Crisis Management

Last week I spent three days in a Crisis Management training program.  There were 42 of us in class, representing University Police, Facilities, Residence Life and Housing, Parking, ARAMARK/food service, Communications, Chaplain’s office, Counseling Center, IS, Student Health, Athletics, HR, Budget/Finance, and a few more offices.

These would be the folks who would potentially be the first to respond to a campus disaster and/or who would be charged with arranging logistics and putting things in place to make sure your students’ needs were taken care of during and after an emergency.   And as a mother myself and knowing that there is nothing more precious in the world than our children, the first thing I want you to hear is that in a crisis, I would trust the people in that Crisis Management room without hesitation.  

The people on Crisis Management are smart, prepared, and well trained.  More than that, they are good people who work well together.  And all of them have the safety of your kids and the rest of campus as their top priority.  I want to say a special word of thanks to our University Police officers.  They train regularly as a department, but also work very well with city and county EMS, Fire, PD and others so that everyone is familiar with the campus and we have solid plans in place.

During our training class, we studied a number of case studies of other college crises (natural disasters, active shooters, hostage situations).  It is scary, wearying stuff.  We talked about efficient operations before, during, and after a disaster.  And then we did a WF-specific drill where we were presented with an imaginary disaster (in this case, natural disaster plus fire) and worked out how we’d approach it.

The second thing I want you to hear is the time for your students (and you) to think about and prepare for an emergency is NOW, not during the crisis.  We have a great website called Wake Ready that gives emergency preparedness information.  Your students need to be aware of things like how they would be notified in a crisis (cell phone text message, email, potentially also outdoor siren) and they should be accustomed to looking at their cell phone/email for official messages.  They need to know about what to do if they need to evacuate a building, or what to do in various emergency situations.  They also must understand terminology they might see, like what it means if they are told to “shelter in place“.  Wake Ready has all of that information for them.

If there were an emergency on campus, there will be official notifications on the WFU website main page and Wake Alert.  It is important to note that I will not be updating the Parents’ Page during a crisis (I will likely be deployed elsewhere), but you will see an emergency banner at the top of the page linking you to the official news and information.

Related to communication, the third thing I want you to know – and talk about with your students – is that we want students to let parents know they are OK as quickly and safely as they can.  If your student reaches out and tells you he or she is OK, we can help keep our phone lines and personnel here focused on the emergency.

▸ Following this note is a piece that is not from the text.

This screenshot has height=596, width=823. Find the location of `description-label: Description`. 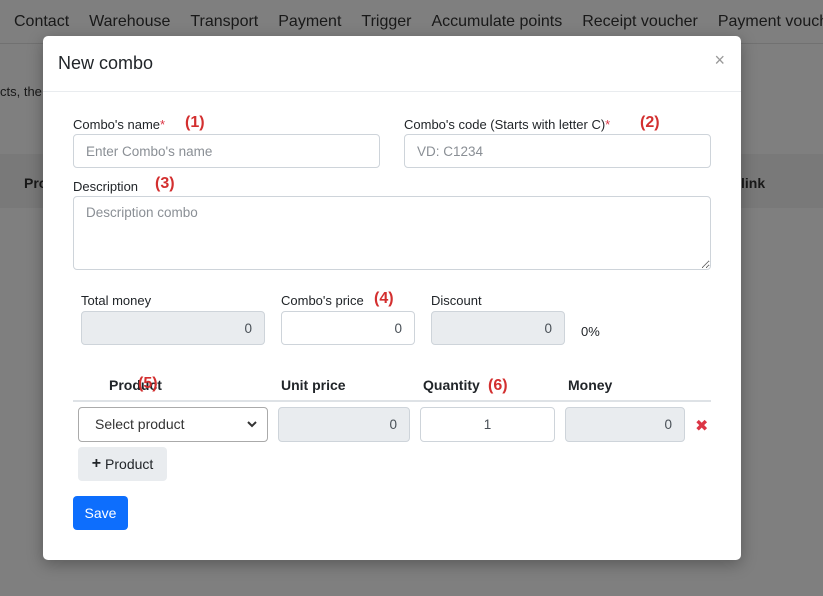

description-label: Description is located at coordinates (106, 186).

My fourth point for you is we would ask both students and parents to follow directions and recommendations that are communicated to you.  For example, if we say that the campus is closed except for emergency vehicles, please do not attempt to drive onto campus (we will work out ways for you to reach your students and communicate those pickup points when the situation is stable).

No one wants to think about emergencies and crises, but it is to everyone’s benefit to plan and prepare now.  Though it is scary stuff, it is stuff we need to talk about.  So urge your students to be familiar with Wake Ready, and you as parents and families read it all too.

And this is the final thing I want you to hear: God forbid anything terrible was happening, our University Police  would be the ones running TOWARD the crisis and putting themselves in harm’s way so the rest of us can stay safe.  I have the utmost respect for Chief Lawson and her team.  They are ready to give it all on any day for us.